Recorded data
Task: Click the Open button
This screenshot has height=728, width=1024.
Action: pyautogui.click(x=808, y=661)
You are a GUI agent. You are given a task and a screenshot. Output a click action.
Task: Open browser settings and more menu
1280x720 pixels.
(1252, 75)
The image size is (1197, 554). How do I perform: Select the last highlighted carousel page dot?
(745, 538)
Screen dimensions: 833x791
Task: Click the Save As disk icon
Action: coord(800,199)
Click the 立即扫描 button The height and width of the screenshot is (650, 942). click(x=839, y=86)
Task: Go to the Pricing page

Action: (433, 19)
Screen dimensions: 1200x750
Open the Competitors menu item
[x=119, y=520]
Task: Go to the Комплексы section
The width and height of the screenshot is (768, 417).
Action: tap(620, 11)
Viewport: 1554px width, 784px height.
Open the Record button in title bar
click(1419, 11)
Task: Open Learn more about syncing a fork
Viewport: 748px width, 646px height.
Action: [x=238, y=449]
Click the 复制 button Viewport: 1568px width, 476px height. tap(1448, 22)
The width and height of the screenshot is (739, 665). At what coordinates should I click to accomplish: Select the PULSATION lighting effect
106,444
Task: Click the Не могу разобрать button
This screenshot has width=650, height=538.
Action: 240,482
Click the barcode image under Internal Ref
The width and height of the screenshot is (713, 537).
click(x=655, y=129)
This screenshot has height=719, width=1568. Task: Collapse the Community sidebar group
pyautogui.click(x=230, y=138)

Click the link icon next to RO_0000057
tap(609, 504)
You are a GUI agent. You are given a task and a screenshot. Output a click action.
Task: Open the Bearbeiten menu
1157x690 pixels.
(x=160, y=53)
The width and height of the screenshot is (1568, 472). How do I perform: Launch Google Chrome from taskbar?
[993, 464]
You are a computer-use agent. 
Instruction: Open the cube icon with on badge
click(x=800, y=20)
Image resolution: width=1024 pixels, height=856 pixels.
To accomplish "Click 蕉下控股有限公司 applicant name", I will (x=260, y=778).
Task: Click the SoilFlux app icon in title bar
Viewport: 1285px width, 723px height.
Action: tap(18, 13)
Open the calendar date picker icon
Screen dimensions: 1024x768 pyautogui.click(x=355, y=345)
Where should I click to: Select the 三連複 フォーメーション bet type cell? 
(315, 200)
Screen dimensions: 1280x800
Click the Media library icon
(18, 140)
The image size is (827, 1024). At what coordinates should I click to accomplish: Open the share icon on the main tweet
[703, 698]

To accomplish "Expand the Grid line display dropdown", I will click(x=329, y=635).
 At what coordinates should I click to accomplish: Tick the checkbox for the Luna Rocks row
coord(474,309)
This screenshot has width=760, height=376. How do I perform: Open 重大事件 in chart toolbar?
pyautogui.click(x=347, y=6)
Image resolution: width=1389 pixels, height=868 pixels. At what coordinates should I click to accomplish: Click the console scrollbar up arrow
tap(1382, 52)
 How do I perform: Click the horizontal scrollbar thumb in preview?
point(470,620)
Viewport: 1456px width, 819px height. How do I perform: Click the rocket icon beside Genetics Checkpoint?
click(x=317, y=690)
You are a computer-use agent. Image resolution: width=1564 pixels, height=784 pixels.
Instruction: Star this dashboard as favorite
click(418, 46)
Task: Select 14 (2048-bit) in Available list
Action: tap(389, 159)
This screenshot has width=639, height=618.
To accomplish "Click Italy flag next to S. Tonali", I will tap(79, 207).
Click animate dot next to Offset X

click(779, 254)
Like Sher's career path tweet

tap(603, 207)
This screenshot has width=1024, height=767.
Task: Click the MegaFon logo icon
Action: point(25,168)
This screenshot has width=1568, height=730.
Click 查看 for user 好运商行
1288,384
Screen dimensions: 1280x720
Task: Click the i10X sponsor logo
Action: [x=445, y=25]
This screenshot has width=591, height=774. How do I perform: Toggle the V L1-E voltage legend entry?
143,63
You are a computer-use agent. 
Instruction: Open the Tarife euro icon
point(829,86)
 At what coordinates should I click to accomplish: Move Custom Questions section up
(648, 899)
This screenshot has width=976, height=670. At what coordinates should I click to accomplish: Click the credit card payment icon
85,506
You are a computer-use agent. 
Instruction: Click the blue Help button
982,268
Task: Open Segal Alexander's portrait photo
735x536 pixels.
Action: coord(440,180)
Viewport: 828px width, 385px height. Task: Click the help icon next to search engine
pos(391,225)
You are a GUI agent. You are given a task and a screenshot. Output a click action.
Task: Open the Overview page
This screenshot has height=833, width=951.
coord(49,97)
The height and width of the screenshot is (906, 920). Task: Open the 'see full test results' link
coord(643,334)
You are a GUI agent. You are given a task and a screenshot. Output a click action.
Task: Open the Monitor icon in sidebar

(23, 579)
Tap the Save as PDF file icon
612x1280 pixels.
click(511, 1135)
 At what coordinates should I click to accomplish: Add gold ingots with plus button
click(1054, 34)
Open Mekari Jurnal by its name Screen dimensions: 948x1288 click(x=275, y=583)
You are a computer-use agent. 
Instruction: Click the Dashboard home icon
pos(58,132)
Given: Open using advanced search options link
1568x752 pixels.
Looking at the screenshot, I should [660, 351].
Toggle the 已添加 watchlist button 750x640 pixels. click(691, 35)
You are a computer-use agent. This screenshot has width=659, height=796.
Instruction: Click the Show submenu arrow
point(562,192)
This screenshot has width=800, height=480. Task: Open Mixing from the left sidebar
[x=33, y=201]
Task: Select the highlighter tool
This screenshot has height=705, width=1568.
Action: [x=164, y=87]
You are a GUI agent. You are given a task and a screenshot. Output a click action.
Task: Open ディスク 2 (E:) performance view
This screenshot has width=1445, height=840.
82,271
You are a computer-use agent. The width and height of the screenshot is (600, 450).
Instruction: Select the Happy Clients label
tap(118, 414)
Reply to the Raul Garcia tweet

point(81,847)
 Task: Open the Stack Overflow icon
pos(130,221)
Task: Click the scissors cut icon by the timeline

**Your objective**.
Render all of the data above as a Markdown table with the columns Row and Line, giving each non-blank line its own numbered row and leaving out the blank lines.

**Exercise solution**.
| Row | Line |
|---|---|
| 1 | Task: Click the Open button |
| 2 | This screenshot has height=728, width=1024. |
| 3 | Action: pyautogui.click(x=808, y=661) |
| 4 | You are a GUI agent. You are given a task and a screenshot. Output a click action. |
| 5 | Task: Open browser settings and more menu |
| 6 | 1280x720 pixels. |
| 7 | (1252, 75) |
| 8 | The image size is (1197, 554). How do I perform: Select the last highlighted carousel page dot? |
| 9 | (745, 538) |
| 10 | Screen dimensions: 833x791 |
| 11 | Task: Click the Save As disk icon |
| 12 | Action: coord(800,199) |
| 13 | Click the 立即扫描 button The height and width of the screenshot is (650, 942). click(x=839, y=86) |
| 14 | Task: Go to the Pricing page |
| 15 | Action: (433, 19) |
| 16 | Screen dimensions: 1200x750 |
| 17 | Open the Competitors menu item |
| 18 | [x=119, y=520] |
| 19 | Task: Go to the Комплексы section |
| 20 | The width and height of the screenshot is (768, 417). |
| 21 | Action: tap(620, 11) |
| 22 | Viewport: 1554px width, 784px height. |
| 23 | Open the Record button in title bar |
| 24 | click(1419, 11) |
| 25 | Task: Open Learn more about syncing a fork |
| 26 | Viewport: 748px width, 646px height. |
| 27 | Action: [x=238, y=449] |
| 28 | Click the 复制 button Viewport: 1568px width, 476px height. tap(1448, 22) |
| 29 | The width and height of the screenshot is (739, 665). At what coordinates should I click to accomplish: Select the PULSATION lighting effect |
| 30 | 106,444 |
| 31 | Task: Click the Не могу разобрать button |
| 32 | This screenshot has width=650, height=538. |
| 33 | Action: 240,482 |
| 34 | Click the barcode image under Internal Ref |
| 35 | The width and height of the screenshot is (713, 537). |
| 36 | click(x=655, y=129) |
| 37 | This screenshot has height=719, width=1568. Task: Collapse the Community sidebar group |
| 38 | pyautogui.click(x=230, y=138) |
| 39 | Click the link icon next to RO_0000057 |
| 40 | tap(609, 504) |
| 41 | You are a GUI agent. You are given a task and a screenshot. Output a click action. |
| 42 | Task: Open the Bearbeiten menu |
| 43 | 1157x690 pixels. |
| 44 | (x=160, y=53) |
| 45 | The width and height of the screenshot is (1568, 472). How do I perform: Launch Google Chrome from taskbar? |
| 46 | [993, 464] |
| 47 | You are a computer-use agent.  |
| 48 | Instruction: Open the cube icon with on badge |
| 49 | click(x=800, y=20) |
| 50 | Image resolution: width=1024 pixels, height=856 pixels. |
| 51 | To accomplish "Click 蕉下控股有限公司 applicant name", I will (x=260, y=778). |
| 52 | Task: Click the SoilFlux app icon in title bar |
| 53 | Viewport: 1285px width, 723px height. |
| 54 | Action: tap(18, 13) |
| 55 | Open the calendar date picker icon |
| 56 | Screen dimensions: 1024x768 pyautogui.click(x=355, y=345) |
| 57 | Where should I click to: Select the 三連複 フォーメーション bet type cell?  |
| 58 | (315, 200) |
| 59 | Screen dimensions: 1280x800 |
| 60 | Click the Media library icon |
| 61 | (18, 140) |
| 62 | The image size is (827, 1024). At what coordinates should I click to accomplish: Open the share icon on the main tweet |
| 63 | [703, 698] |
| 64 | To accomplish "Expand the Grid line display dropdown", I will click(x=329, y=635). |
| 65 |  At what coordinates should I click to accomplish: Tick the checkbox for the Luna Rocks row |
| 66 | coord(474,309) |
| 67 | This screenshot has width=760, height=376. How do I perform: Open 重大事件 in chart toolbar? |
| 68 | pyautogui.click(x=347, y=6) |
| 69 | Image resolution: width=1389 pixels, height=868 pixels. At what coordinates should I click to accomplish: Click the console scrollbar up arrow |
| 70 | tap(1382, 52) |
| 71 |  How do I perform: Click the horizontal scrollbar thumb in preview? |
| 72 | point(470,620) |
| 73 | Viewport: 1456px width, 819px height. How do I perform: Click the rocket icon beside Genetics Checkpoint? |
| 74 | click(x=317, y=690) |
| 75 | You are a computer-use agent. Image resolution: width=1564 pixels, height=784 pixels. |
| 76 | Instruction: Star this dashboard as favorite |
| 77 | click(418, 46) |
| 78 | Task: Select 14 (2048-bit) in Available list |
| 79 | Action: tap(389, 159) |
| 80 | This screenshot has width=639, height=618. |
| 81 | To accomplish "Click Italy flag next to S. Tonali", I will tap(79, 207). |
| 82 | Click animate dot next to Offset X |
| 83 | click(779, 254) |
| 84 | Like Sher's career path tweet |
| 85 | tap(603, 207) |
| 86 | This screenshot has width=1024, height=767. |
| 87 | Task: Click the MegaFon logo icon |
| 88 | Action: point(25,168) |
| 89 | This screenshot has width=1568, height=730. |
| 90 | Click 查看 for user 好运商行 |
| 91 | 1288,384 |
| 92 | Screen dimensions: 1280x720 |
| 93 | Task: Click the i10X sponsor logo |
| 94 | Action: [x=445, y=25] |
| 95 | This screenshot has width=591, height=774. How do I perform: Toggle the V L1-E voltage legend entry? |
| 96 | 143,63 |
| 97 | You are a computer-use agent.  |
| 98 | Instruction: Open the Tarife euro icon |
| 99 | point(829,86) |
| 100 |  At what coordinates should I click to accomplish: Move Custom Questions section up |
| 101 | (648, 899) |
| 102 | This screenshot has width=976, height=670. At what coordinates should I click to accomplish: Click the credit card payment icon |
| 103 | 85,506 |
| 104 | You are a computer-use agent.  |
| 105 | Instruction: Click the blue Help button |
| 106 | 982,268 |
| 107 | Task: Open Segal Alexander's portrait photo |
| 108 | 735x536 pixels. |
| 109 | Action: coord(440,180) |
| 110 | Viewport: 828px width, 385px height. Task: Click the help icon next to search engine |
| 111 | pos(391,225) |
| 112 | You are a GUI agent. You are given a task and a screenshot. Output a click action. |
| 113 | Task: Open the Overview page |
| 114 | This screenshot has height=833, width=951. |
| 115 | coord(49,97) |
| 116 | The height and width of the screenshot is (906, 920). Task: Open the 'see full test results' link |
| 117 | coord(643,334) |
| 118 | You are a GUI agent. You are given a task and a screenshot. Output a click action. |
| 119 | Task: Open the Monitor icon in sidebar |
| 120 | (23, 579) |
| 121 | Tap the Save as PDF file icon |
| 122 | 612x1280 pixels. |
| 123 | click(511, 1135) |
| 124 |  At what coordinates should I click to accomplish: Add gold ingots with plus button |
| 125 | click(1054, 34) |
| 126 | Open Mekari Jurnal by its name Screen dimensions: 948x1288 click(x=275, y=583) |
| 127 | You are a computer-use agent.  |
| 128 | Instruction: Click the Dashboard home icon |
| 129 | pos(58,132) |
| 130 | Given: Open using advanced search options link |
| 131 | 1568x752 pixels. |
| 132 | Looking at the screenshot, I should [660, 351]. |
| 133 | Toggle the 已添加 watchlist button 750x640 pixels. click(691, 35) |
| 134 | You are a computer-use agent. This screenshot has width=659, height=796. |
| 135 | Instruction: Click the Show submenu arrow |
| 136 | point(562,192) |
| 137 | This screenshot has width=800, height=480. Task: Open Mixing from the left sidebar |
| 138 | [x=33, y=201] |
| 139 | Task: Select the highlighter tool |
| 140 | This screenshot has height=705, width=1568. |
| 141 | Action: [x=164, y=87] |
| 142 | You are a GUI agent. You are given a task and a screenshot. Output a click action. |
| 143 | Task: Open ディスク 2 (E:) performance view |
| 144 | This screenshot has width=1445, height=840. |
| 145 | 82,271 |
| 146 | You are a computer-use agent. The width and height of the screenshot is (600, 450). |
| 147 | Instruction: Select the Happy Clients label |
| 148 | tap(118, 414) |
| 149 | Reply to the Raul Garcia tweet |
| 150 | point(81,847) |
| 151 |  Task: Open the Stack Overflow icon |
| 152 | pos(130,221) |
| 153 | Task: Click the scissors cut icon by the timeline |